Santa Marta bajo fuego: los incendios provocados que amenazan los cerros y la vida

Santa Marta está ardiendo por culpa de la irresponsabilidad humana. No es una metáfora ni un titular exagerado: es una realidad que se repite con alarmante frecuencia en las faldas de los cerros que rodean la ciudad, donde manos criminales prenden fuego al monte seco y desatan emergencias que ponen en jaque a comunidades enteras, al medio ambiente y a las ya debilitadas finanzas operativas de los organismos de socorro.

Los incendios forestales, lejos de ser hechos aislados, se han convertido en una amenaza recurrente durante esta temporada seca, especialmente en sectores como Mamatoco, Bonda, Villa Betel, La Paz, Bastidas, El Yucal, San Fernando, Gaira, Cristo Rey, Timayui y las laderas que conducen hacia la Troncal del Caribe. Zonas donde el crecimiento desordenado, las invasiones y la ausencia de control estatal se mezclan con la acción vandálica de quienes, sin escrúpulos, juegan con fuego.

LOS CERROS CONVERTIDOS EN MECHAS

En las laderas del Cerro Ziruma, en los alrededores de Bonda, en los montes que colindan con Mamatoco y Gaira en los de Taganga, las llamas avanzan rápidas empujadas por el viento y la sequedad extrema de la vegetación. Allí, una chispa basta para convertir hectáreas enteras en cenizas.

Los incendios no solo arrasan con rastrojos y maleza: destruyen nidos, madrigueras, especies nativas, y erosionan el suelo, dejando a los cerros desnudos y vulnerables a deslizamientos cuando lleguen las lluvias. El daño ambiental es profundo y, en muchos casos, irreversible.
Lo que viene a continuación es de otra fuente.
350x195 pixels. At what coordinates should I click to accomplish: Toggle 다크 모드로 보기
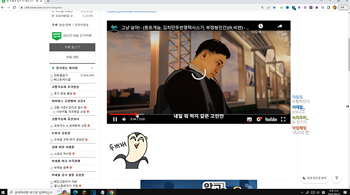pos(315,178)
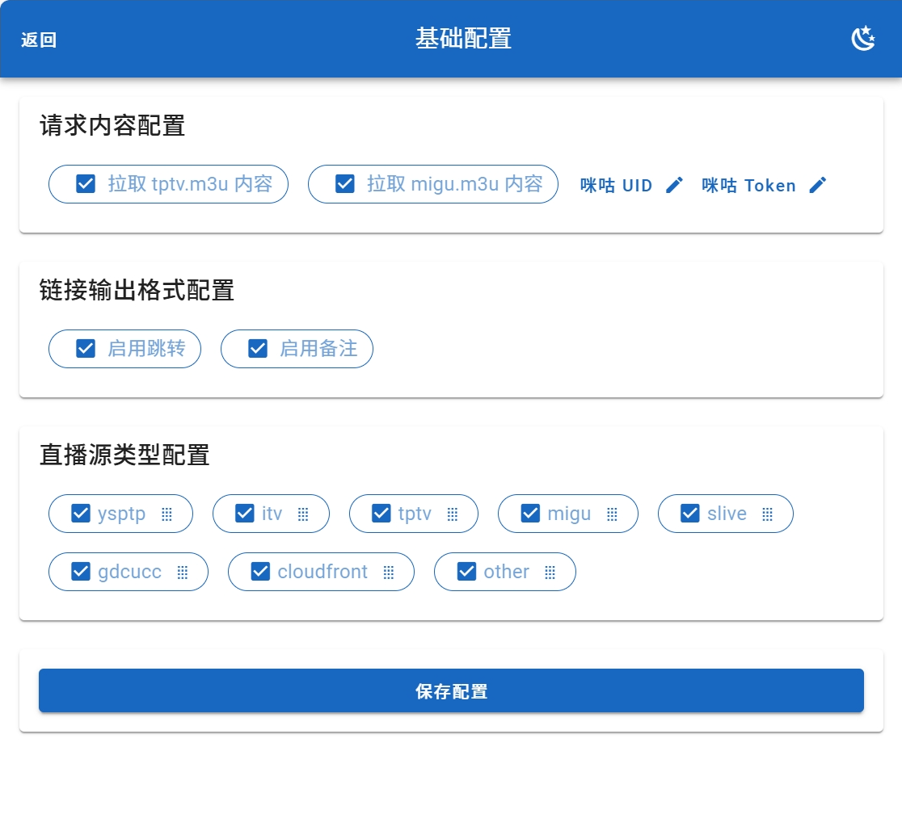The height and width of the screenshot is (835, 902).
Task: Disable the 启用跳转 checkbox
Action: [86, 349]
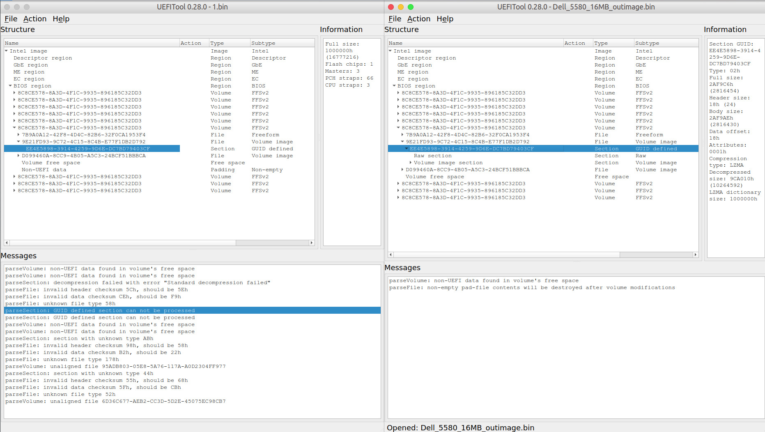Image resolution: width=765 pixels, height=432 pixels.
Task: Collapse 9E21FD93 file in the Dell_5580 tree
Action: point(402,142)
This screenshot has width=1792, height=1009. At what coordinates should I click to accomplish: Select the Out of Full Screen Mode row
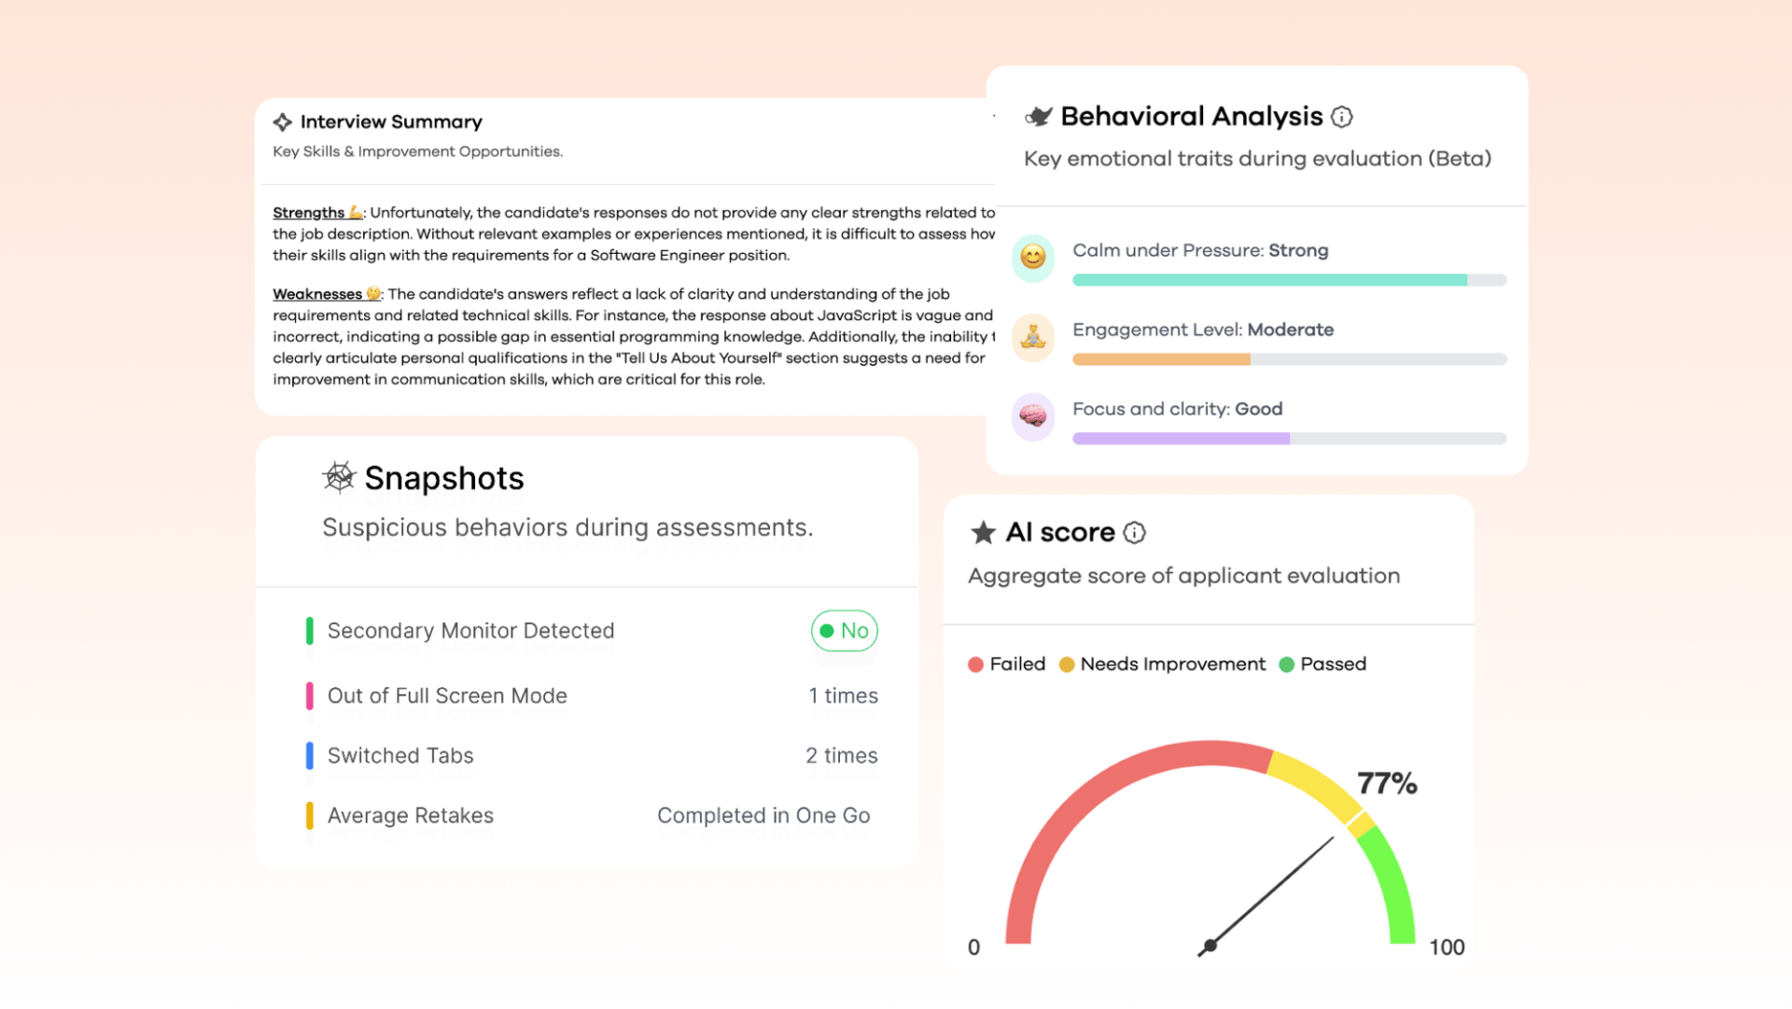(592, 696)
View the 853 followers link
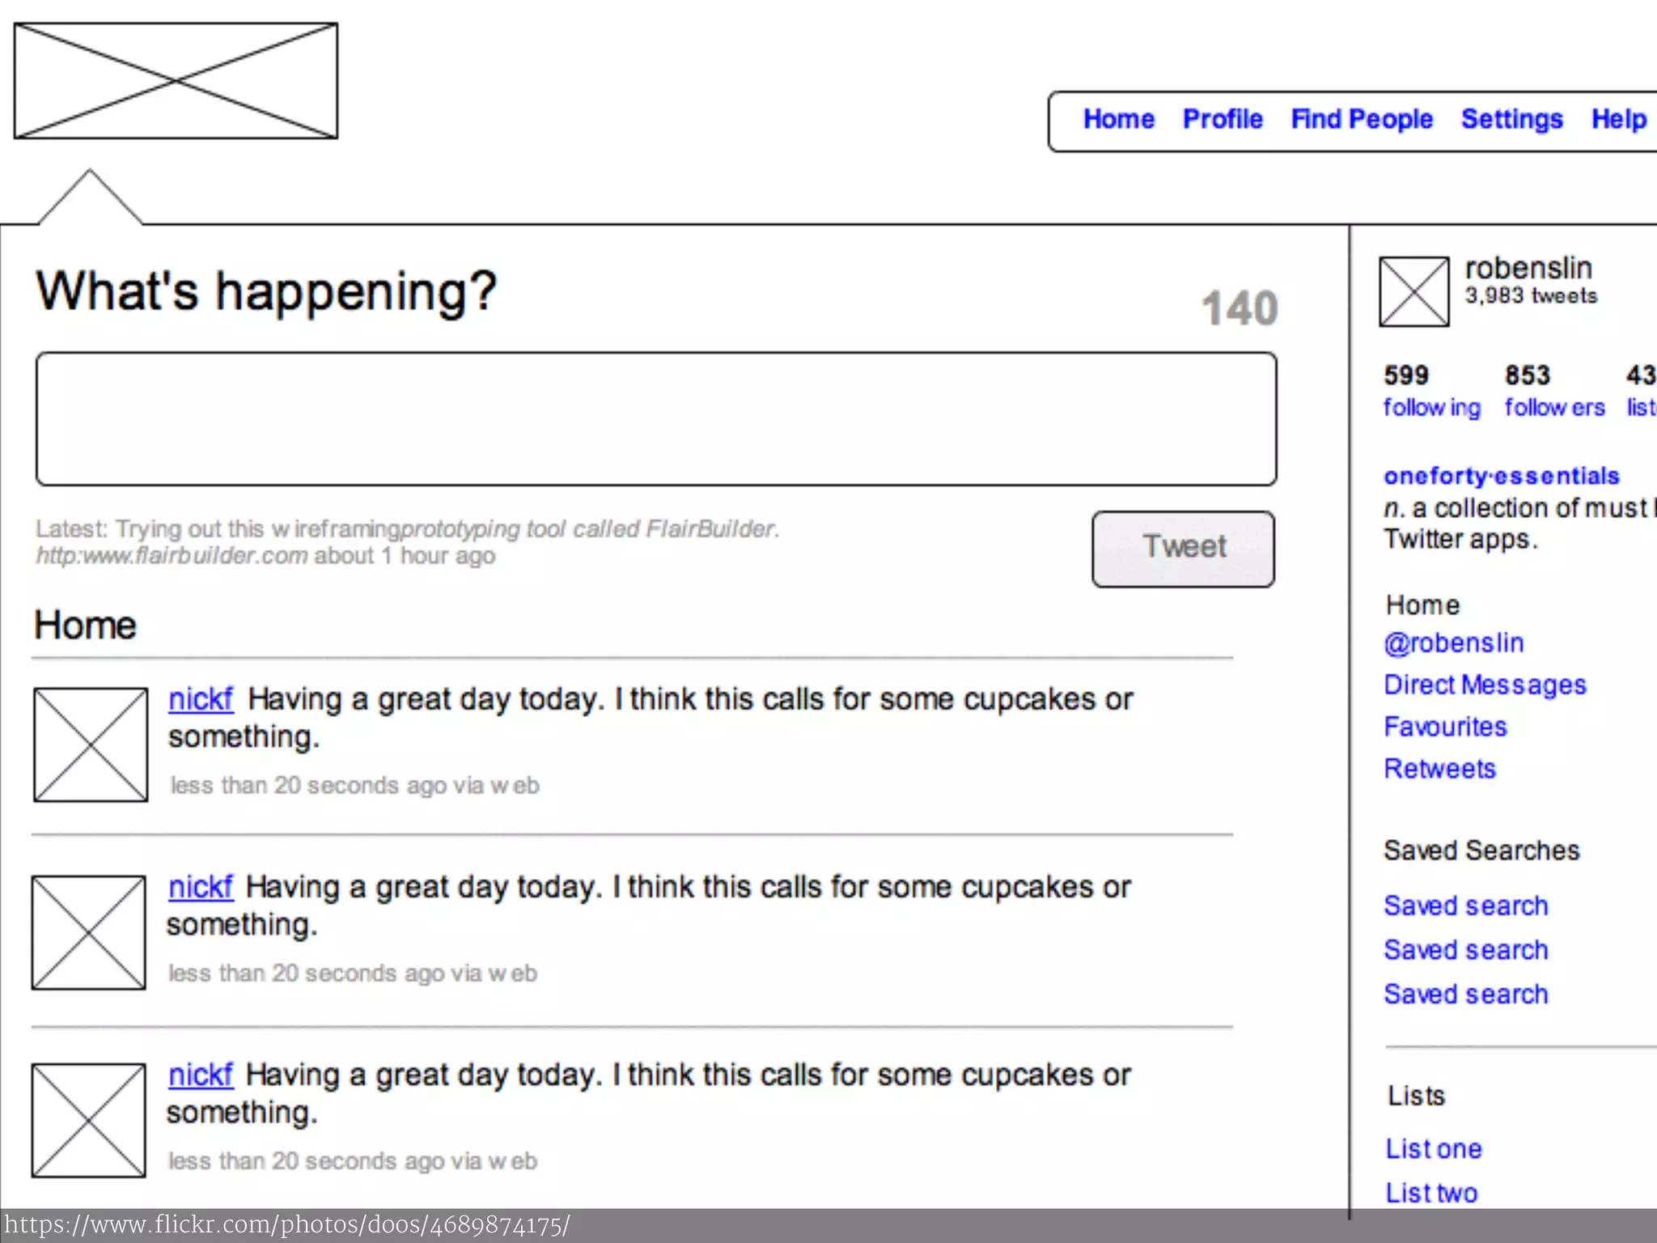Image resolution: width=1657 pixels, height=1243 pixels. [1553, 407]
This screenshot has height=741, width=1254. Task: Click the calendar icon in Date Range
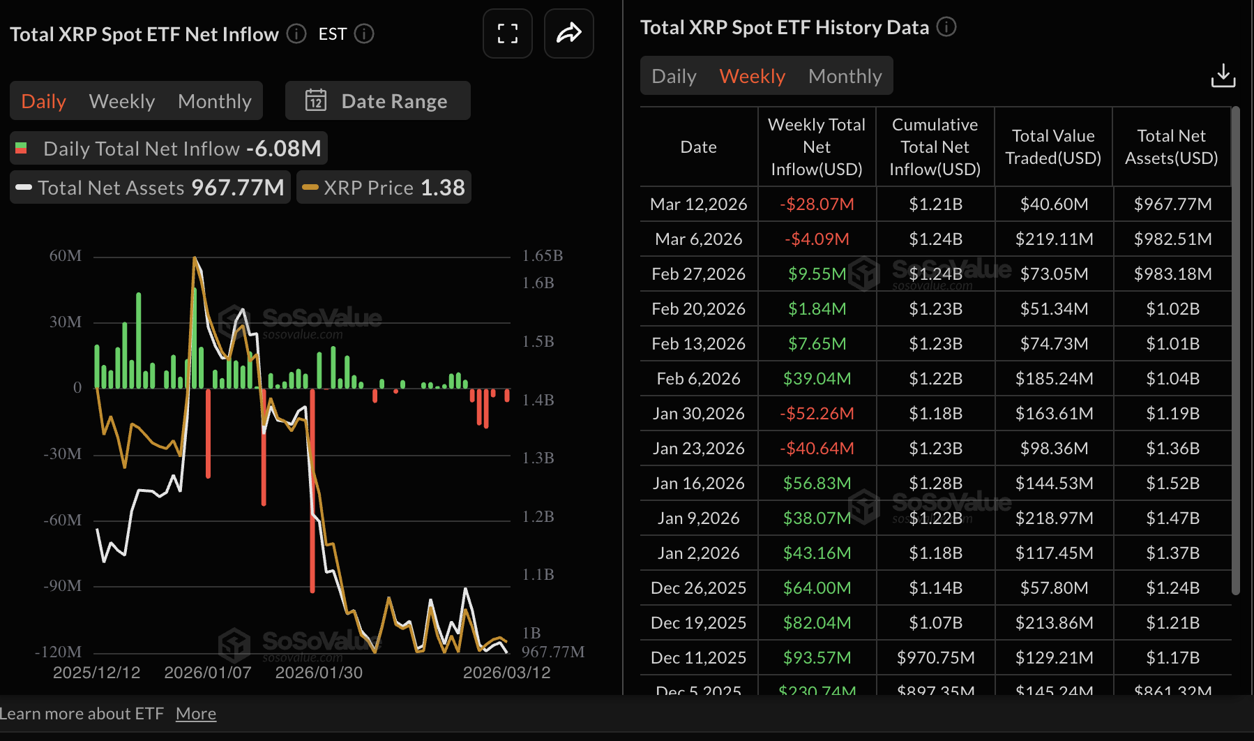pyautogui.click(x=316, y=100)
Por todo lo anterior, tenemos comunidades atrapadas entre el fuego y el abandono.

El peligro es mayor para quienes viven en asentamientos informales ubicados en zonas de alto riesgo. Barrios levantados a pulso, sin planificación ni servicios adecuados, donde las viviendas improvisadas quedan a escasos metros del monte.

Cada incendio es una amenaza directa para estas familias. El fuego baja sin avisar, el humo invade las casas, los niños corren asustados y los adultos intentan salvar lo poco que tienen. La tragedia ronda, y basta un descuido más para que se cobre vidas humanas.

BOMBEROS DESGASTADOS Y AGUA DESPERDICIADA

Ante cada conflagración, el Cuerpo de Bomberos Voluntarios de Santa Marta responde con gallardía. No importa la hora ni el terreno: suben cerros, atraviesan trochas y se enfrentan a temperaturas extremas para apagar incendios que nunca debieron existir.

Pero la ironía duele: en una ciudad donde el agua es un lujo, se utilizan miles de litros para sofocar llamas provocadas. Agua que hace falta en barrios enteros, pero que se pierde en emergencias evitables.

Más de 50 incendios forestales han sido atendidos en lo que va de esta temporada seca. Cincuenta despliegues operativos. Cincuenta desgastes humanos y técnicos. Cincuenta golpes al presupuesto y a la paciencia de una ciudad cansada.

DELITO AMBIENTAL

Provocar un incendio forestal no es una travesura ni una falta menor. Es un delito ambiental, tipificado en la legislación colombiana, que pone en riesgo la vida, los recursos naturales y la seguridad colectiva.

Quien prende fuego incurre en responsabilidades penales y civiles. Sin embargo, la impunidad sigue siendo la norma. Pocos capturados, escasas investigaciones y una sensación de que “no pasa nada” alimentan la repetición del crimen.

A los que queman cerros para “limpiar”, para invadir, para fastidiar o por simple vandalismo: ustedes no son vivos, son irresponsables y peligrosos. Están jugando con la vida de otros y con el futuro ambiental de Santa Marta. Cada incendio es una ruleta rusa contra la ciudad.

CONTROL Y CERO TOLERANCIA

La situación exige mano firme. Mayor vigilancia en zonas críticas, patrullajes preventivos, monitoreo comunitario y, sobre todo, judicialización ejemplar para quienes sean sorprendidos provocando incendios.

La ciudad necesita que la Policía, la Fiscalía y las autoridades ambientales actúen de manera articulada. Que no haya excusas ni miradas para otro lado. El fuego no espera trámites.

Los cerros no son basureros ni terrenos de nadie. Son pulmones naturales, barreras ecológicas y patrimonio ambiental. Cada incendio es una herida abierta que tardará décadas en sanar, si es que sana.

Santa Marta no puede seguir normalizando el humo, las sirenas y el olor a monte quemado. Cuidar los cerros es cuidar la vida, el agua, el aire y el futuro de la ciudad.

Que quede claro y escrito con letras de fuego:

quien quema Santa Marta, atenta contra Santa Marta.